As a millennial free trader and a prolific Instagram user, I find international trade secretary Liz Truss’s approach to the promotion of free trade awe-inspiring.
Rarely do we come across politicians who consistently and creatively keep the public up to date on their work as she does via social media. Almost never are such politicians passionate advocates of free trade.
At a time when the US and the EU may be on the verge of a new trade war, Britain has a momentous chance to fight against these protectionist tendencies by touting the benefits of free trade not just at home, but globally too.
Abolishing or lowering trade barriers is crucial, but not enough on its own. A victory for free trade is only possible if it succeeds in winning over public opinion. Richard Cobden of the Anti-Corn Law League knew this, and it seems that Liz Truss does too.
The repeal of the Corn Laws in 1846 is one of a small handful of groundbreaking events in history which had a profound and lasting impact on the state of international trade. For mercantilism, which spread across Europe like a plague, it was a major hit but not a total defeat.
The Cobden-Chevalier treaty of 1861, which was an Anglo-French free trade agreement signed between the United Kingdom and France, brought economic liberalisation for both Britain and the world at large. The Corn Laws repeal had shifted public perception of free trade in an unprecedented way.
This could not have happened without extensive media coverage, widespread education on the matter and a strong voter engagement campaign led by the Anti-Corn Law League, also known as the Free Trade League, and Richard Cobden himself.
As a lobby group, the league was primarily concerned with sustaining and expanding its access to policymakers. However, Cobden was also mindful of other societal factors that would need to be addressed in order for free trade to take the reins in Britain.
The league hired lecturers and hosted public meetings to educate interested parties. Moreover, pamphlets and brochures were disseminated on a huge scale to shape public opinion.
The result was that British mercantilism went from rejoicing in its popularity towards the end of the eighteenth century, being seen as the only acceptable way to approach trade, to being pronounced dead in 1851.

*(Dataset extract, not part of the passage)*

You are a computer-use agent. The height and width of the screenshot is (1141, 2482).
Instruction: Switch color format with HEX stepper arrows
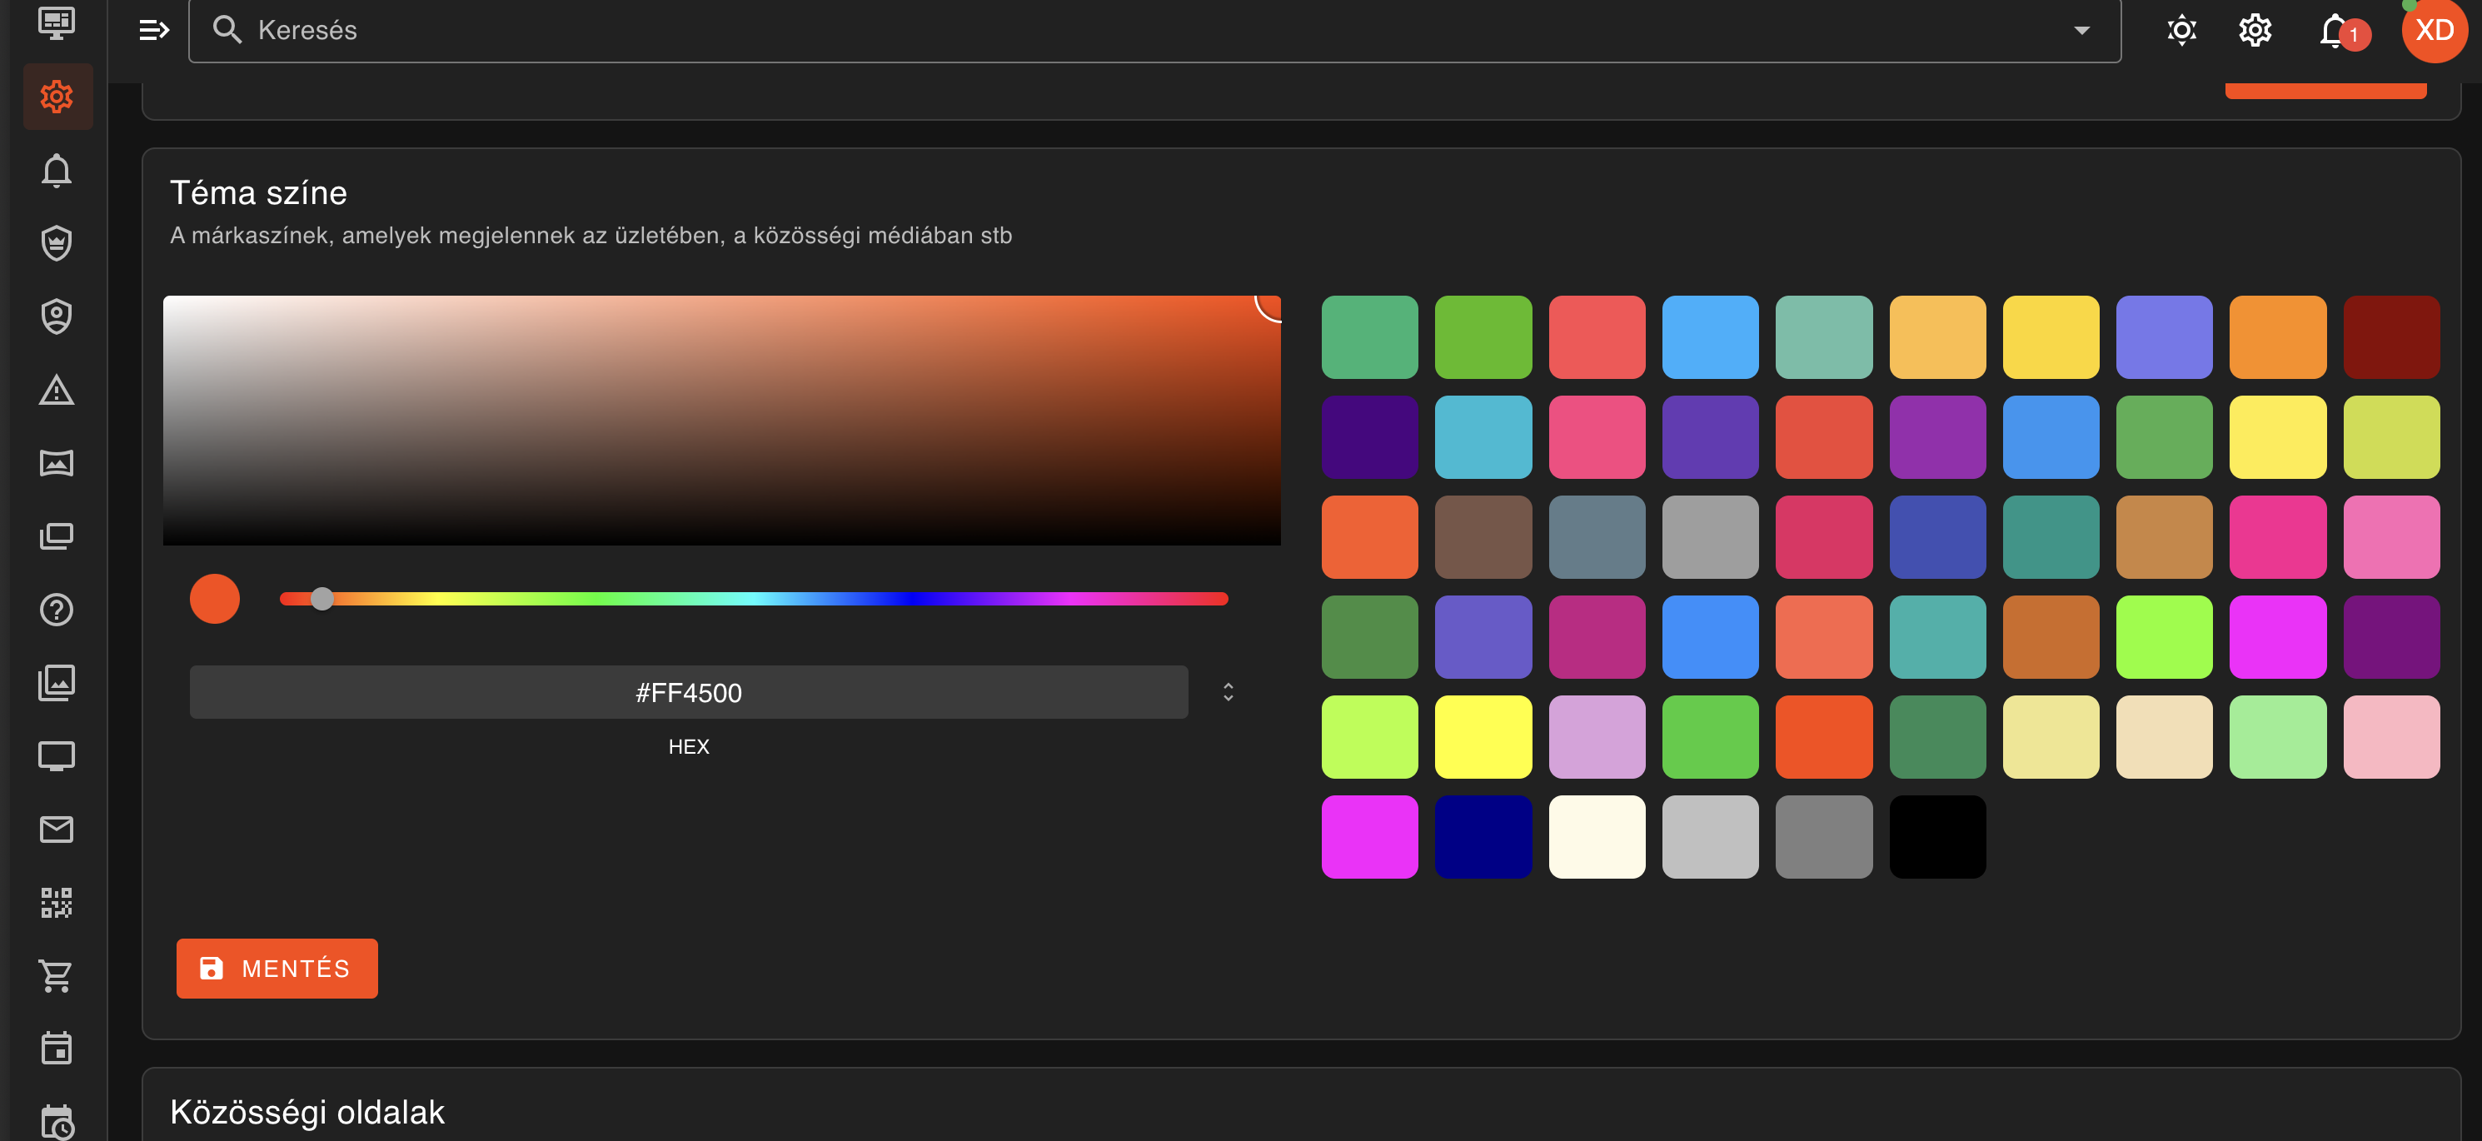pyautogui.click(x=1228, y=692)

During the Great Exhibition of 1851, British protectionists hosted a meeting that suffered from very poor attendance and weak press coverage. Public support for the Corn Laws was scant. Mercantilism had been defeated on all fronts thanks to the campaigning efforts of the Anti-Corn Law League.
Had he had access to Twitter and Instagram, there is little doubt that Cobden would have quickly become a social media star. The league’s shareable pamphlets and witty caricatures would have attracted huge amounts of online clout.
Free trade is much more than hundreds of pages of legalese – it is a mindset. It refers to free exchange between people of all nations, races and genders. It makes the world better and more peaceful. Free trade is progressive, constructive and universally beneficial.
We are living through the most exhilarating time for the promotion of free trade. Protectionism has always existed, and will probably never be vanquished entirely, but we now have access to such a great array of campaigning tools to trigger a profound societal shift.
We are blessed with the support of forward-looking politicians such as Liz Truss, freedom-loving think tanks like the Institute of Economic Affairs, the Adam Smith Institute and the Initiative for Free Trade, student movements, consumer advocacy groups like the Consumer Choice Centre, countless media outlets and publications like 1828, and millennial free traders like me and – hopefully – you.
Highlighting the economic peril of trade protectionism is important, but not enough on its own. For free trade to win, we need to take a multi-pronged approach, including politics, media and education, in our campaign. And, crucially, all supporters of free trade should be working together.